Neue Ansätze und Technologien

Den Mix aus unüberschaubaren und fragmentierten Daten aus den externen Quellen zu identifizieren, zu extrahieren und zu analysieren, das ist die wahre Herausforderung. „Hier sind neue Ansätze und Technologien gefragt, denn traditionelle IT-Werkzeuge zur Datenextraktion und Integration helfen nicht wirklich weiter“, so Dr. Martin.

So hat sich eine neue Klasse von Analysewerkzeugen herausgebildet, die verschiedene Verfahren kombiniert und Data Mining erweitert für den Umgang mit unstrukturierten Daten. In der Textanalytik sind mathematisch-statistische Ansätze um linguistische Verfahren ergänzt worden, erläutert der Fachmann, sodass die Tools in der Lage sind, die Semantik der Sätze zu analysieren, Tonalitäten zu erkennen und so aus geschriebenem Text die gewünschten Erkenntnisse abzuleiten. Hinzu kommen semantische Suchmaschinen, die erst feststellen, welche Texte überhaupt in Frage kommen, und schließlich noch eine neue Komponente, statistische Lernverfahren, um nach Vorlage der Bewertung von einigen Texten durch Experten dies Verfahren selbst zu lernen und auf neue Texte anzuwenden.

Bei der Suche nach Mustern in Big Data lässt sich zudem anders als für den herkömmlichen Analyseprozess im Vorfeld keine konkrete Fragestellung festlegen. Diese neue Kategorie der Analysewerkzeuge löst das Problem, indem die Mining-Verfahren das Aufstellen von Hypothesen zulassen. Dr. Martin erläutert dies am Beispiel der Krebsforschung.

Es wurden erfolgreich Projekte zur Erforschung der Wirksamkeit von Medikamenten, zur Unterscheidung von Respondern und Non-Respondern und zur Klassifikation klinischer Patientendaten durchgeführt. Der Data Mining-Ansatz hilft hier der medizinischen Forschung bei der Hypothesenfindung, in dem man durch die SOM-Methodik klinische und genetische Daten kombiniert untersuchen und klassifizieren kann.

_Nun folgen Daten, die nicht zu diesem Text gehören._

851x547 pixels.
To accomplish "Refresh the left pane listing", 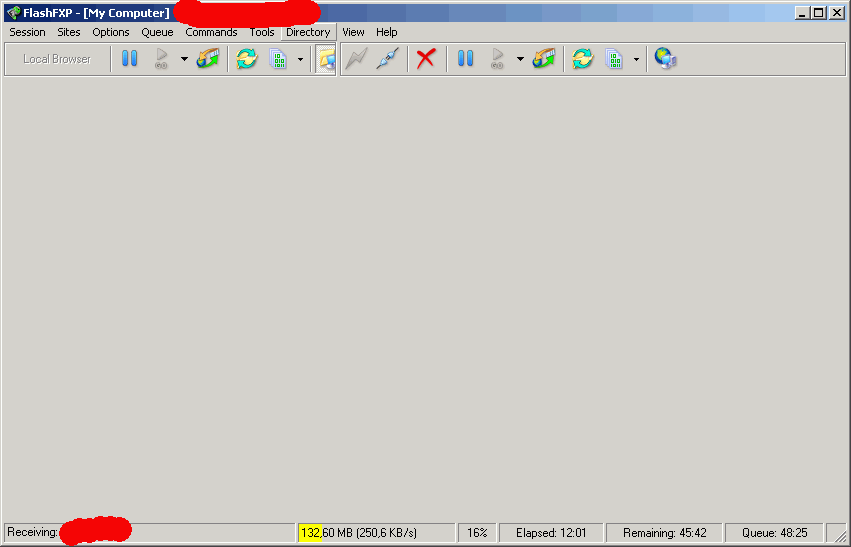I will tap(246, 59).
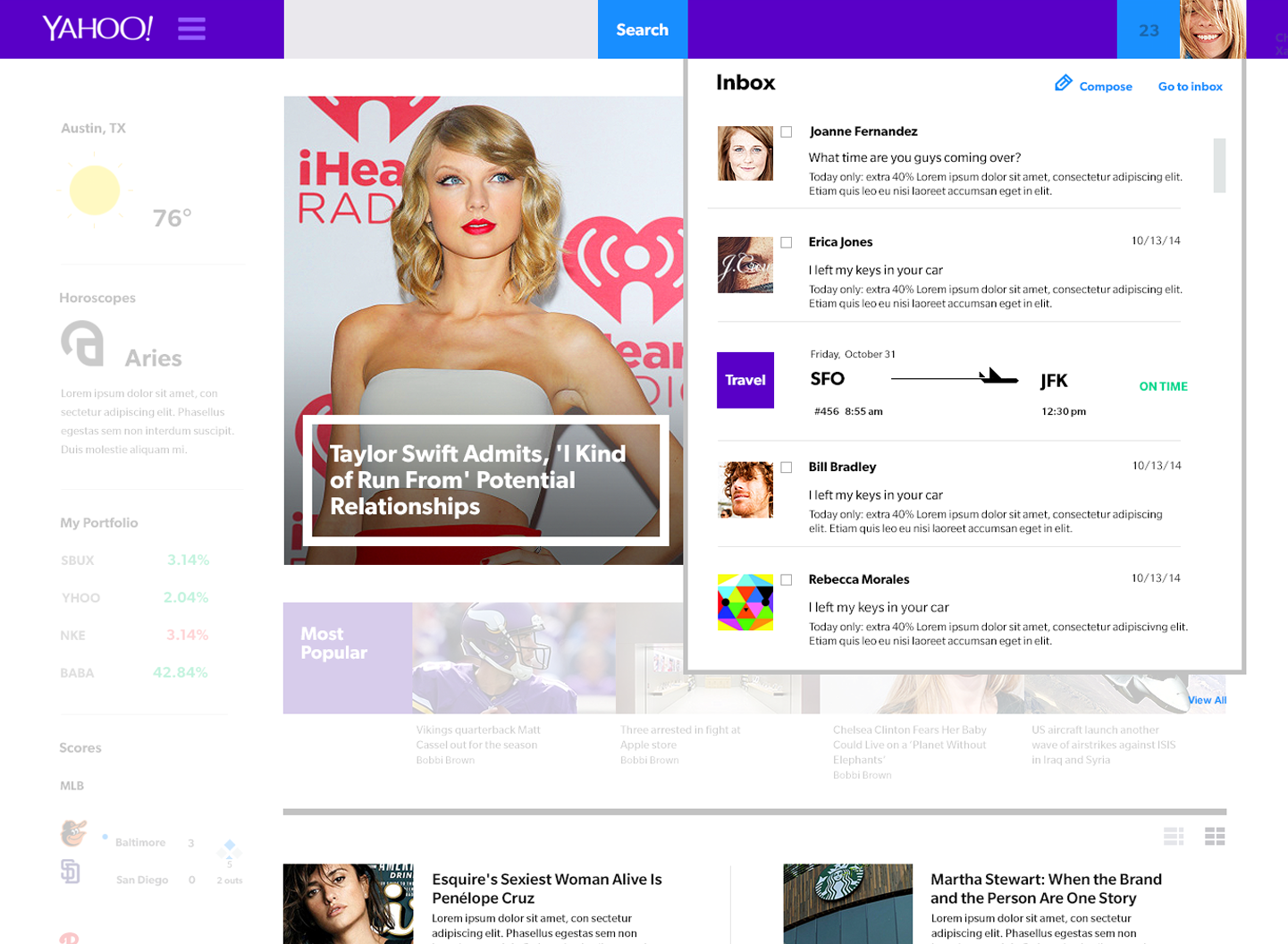Viewport: 1288px width, 944px height.
Task: Click inside the search input field
Action: tap(438, 29)
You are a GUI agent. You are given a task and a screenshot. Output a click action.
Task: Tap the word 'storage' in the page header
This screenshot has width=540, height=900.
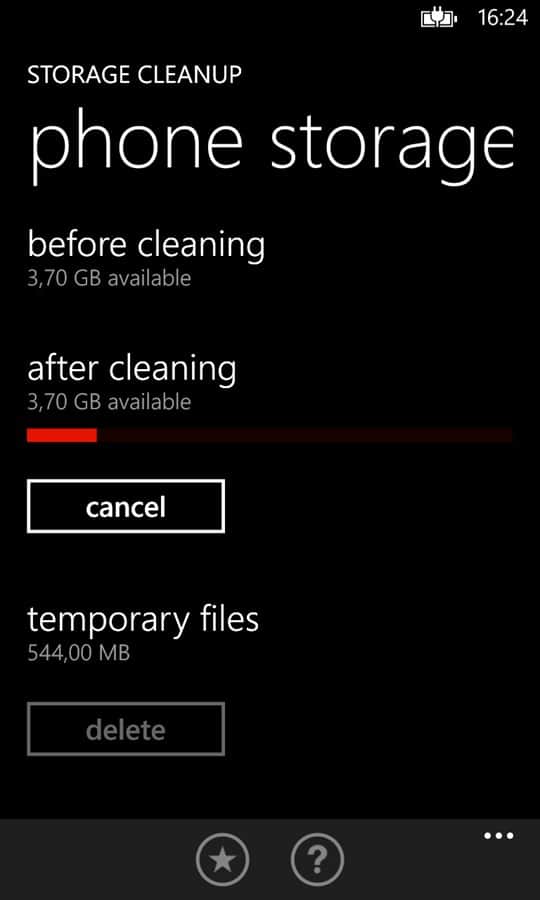pos(392,145)
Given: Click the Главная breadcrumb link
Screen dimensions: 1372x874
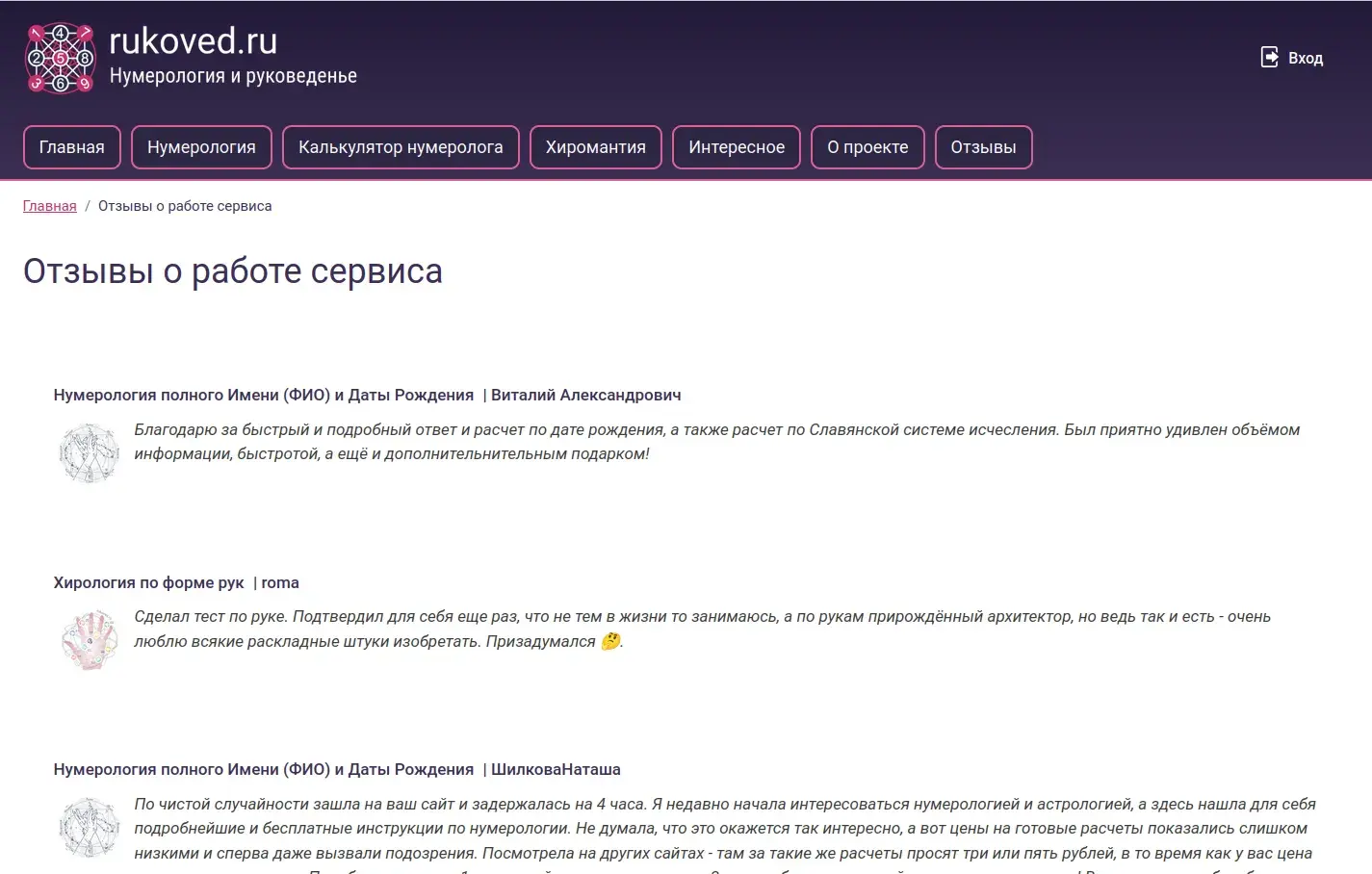Looking at the screenshot, I should pyautogui.click(x=50, y=206).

Des weiteren stellt die Vielfalt und Menge der Datenquellen ein Problem dar, zumal nicht alle eine dokumentierte Schnittstelle beinhalten. Neue Ansätze für den Zugriff und die Integration der Quellen können mit dieser Schwierigkeit umgehen. Dr. Martin verweist auf ETL-Tools (Extract, transform, load), die entsprechende Funktionen besitzen, wie etwa die Web Extraktions-Tools von SnapLogic mit ihrer REST-basierten Architektur, zertifizierten Konnektoren (Snaps) zu den unterschiedlichsten Anwendungen und einer Pipeline-Ausführungs-Engine.

Erwähnenswert in diesem Bereich ist auch Kapow Software, denn der Extraction Browser kann Daten aus fast jeder Quelle selbst dann extrahieren, wenn kein API vorhanden ist. Möglich machen das die Miniroboter, die direkt über die Web-Schnittstelle einer Anwendung (über JavaScript oder HTML), die anwendungslogische Ebene (über API, SOAP/REST/XML) oder die Datenbankebene (über SQL) auf Daten zugreifen. Hierzu ahmen die Kapow Robots eine Benutzerinteraktion Schritt für Schritt nach und automatisieren den Prozess für die Extraktion der relevanten Daten mit dem erforderlichen Kontext aus Eingabewerten und Auswahloptionen.